Today, Wyoming has at least 1,200 abandoned wells that need attention. Officials say that on top of that, there are another 2,300 wells sitting idle that could become abandoned by their owners.
In addition, there are 400 wells not in operation that are controlled by the federal Bureau of Land Management, which the state may have to do something about.
Just plugging the first 1,200 wells will cost about $8 million. But the state annually allocates only $1 million for such work.
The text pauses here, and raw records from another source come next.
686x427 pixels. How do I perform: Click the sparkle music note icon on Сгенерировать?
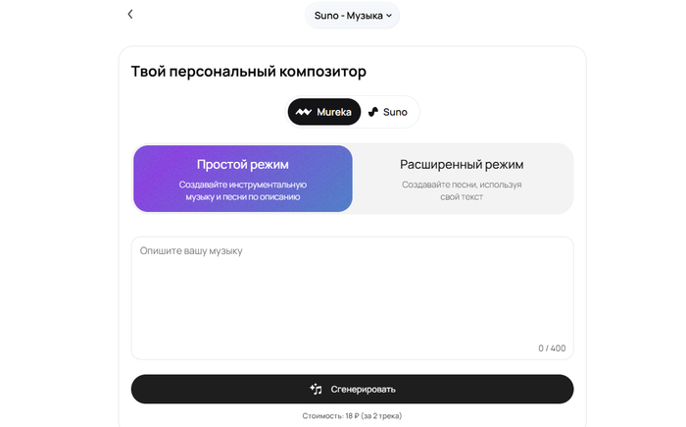pyautogui.click(x=316, y=389)
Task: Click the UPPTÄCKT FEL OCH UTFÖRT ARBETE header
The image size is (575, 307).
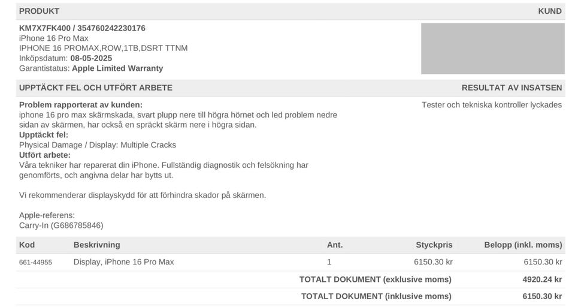Action: click(96, 88)
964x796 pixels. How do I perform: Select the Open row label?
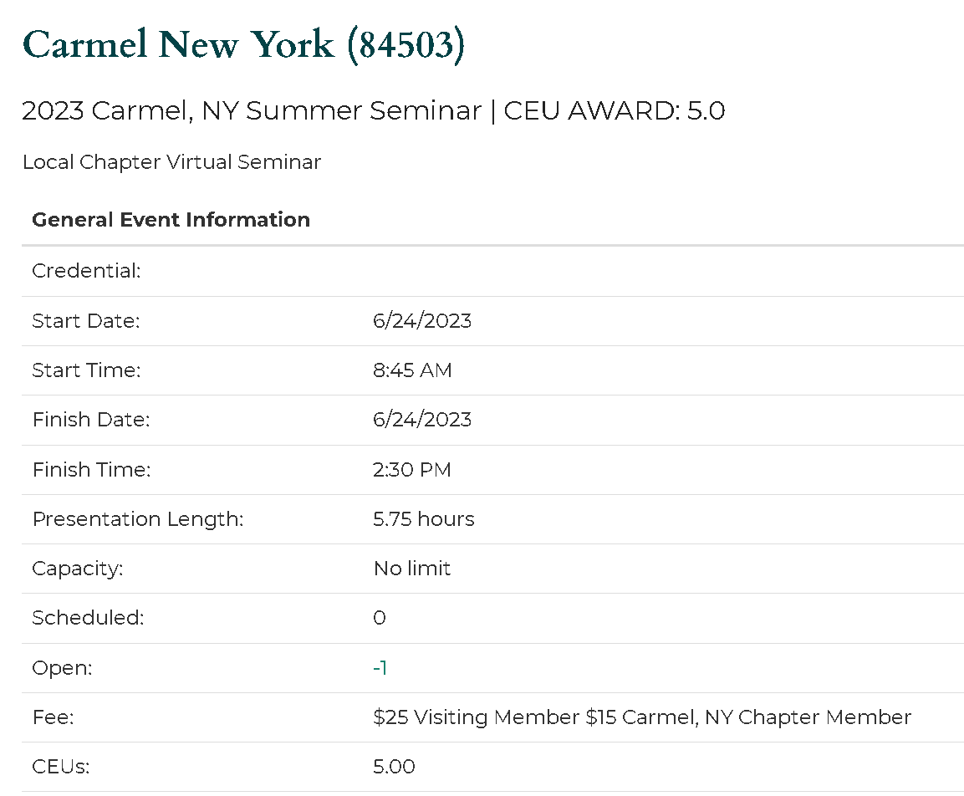click(x=62, y=667)
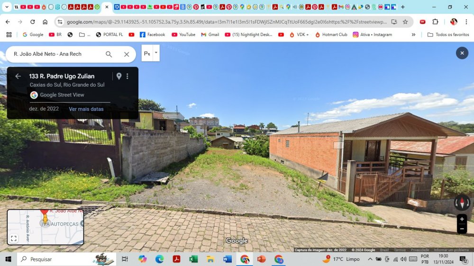Show more bookmarks via the double chevron

pyautogui.click(x=413, y=35)
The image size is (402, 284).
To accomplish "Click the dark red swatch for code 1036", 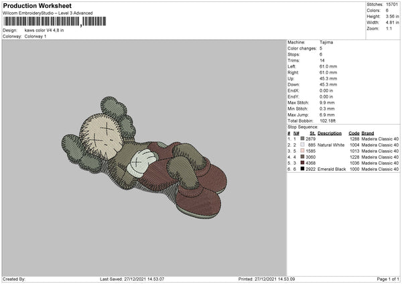I will click(x=302, y=163).
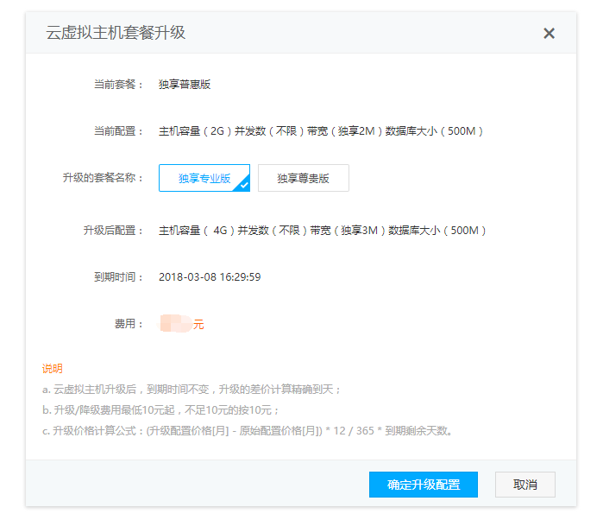Click the dialog title 云虚拟主机套餐升级
The width and height of the screenshot is (603, 520).
click(116, 34)
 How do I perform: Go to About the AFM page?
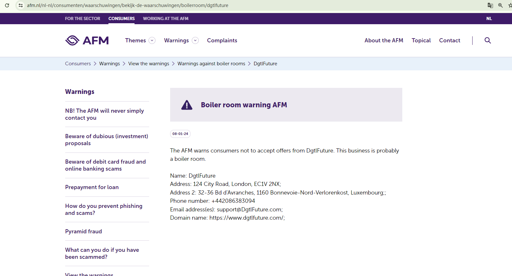384,40

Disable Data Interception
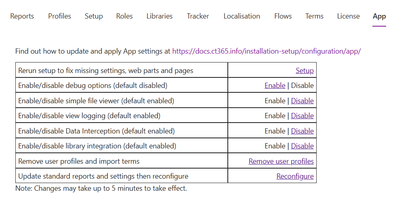coord(302,131)
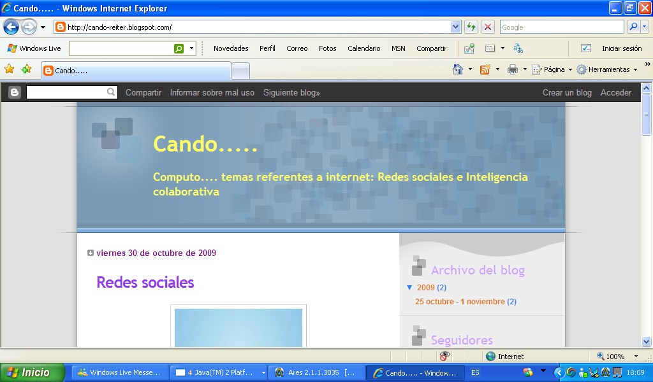
Task: Click the Print icon in command bar
Action: point(513,69)
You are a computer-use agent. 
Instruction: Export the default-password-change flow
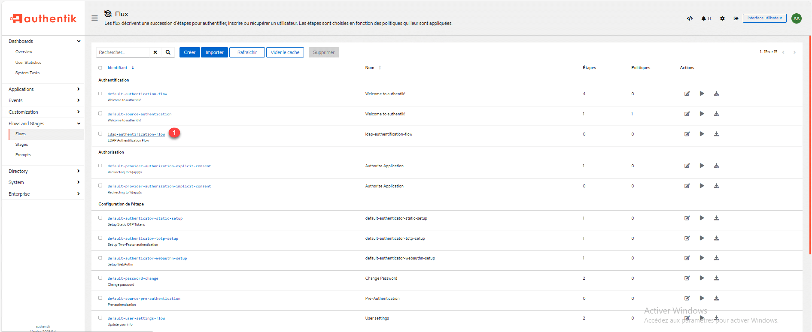point(716,278)
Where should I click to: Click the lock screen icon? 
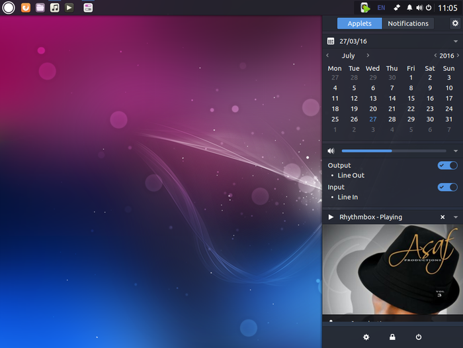coord(392,337)
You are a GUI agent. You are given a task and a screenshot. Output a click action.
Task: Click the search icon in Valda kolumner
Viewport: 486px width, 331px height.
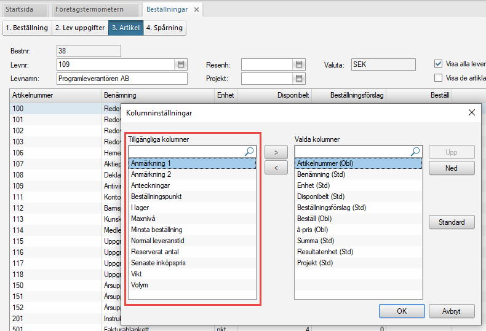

That’s why Republican Governor Matt Mead is proposing the state authorize another $3 million over the next four years to start cleaning up the mess left behind by bankrupt drillers.
Landowner organizations like the Powder River Basin Coalition say it’s time for the state to get tough with companies that exploited Wyoming’s resources.
“There has been a lot of hand-holding and coddling over the years when it comes to oil and gas operators and their ability to pay the bonding,” Jill Morrison, an organizer with the group, told the Times.
To Learn More:
Wyoming May Act to Plug Abandoned Wells as Natural Gas Boom Ends (by Dan Frosch, New York Times)
Strong Rules on Fracking in Wyoming Seen as Model (by Kate Galbraith, New York Times)
EPA Halts Study Linking Fracking with Water Pollution (by Noel Brinkerhoff and David Wallechinsky, AllGov)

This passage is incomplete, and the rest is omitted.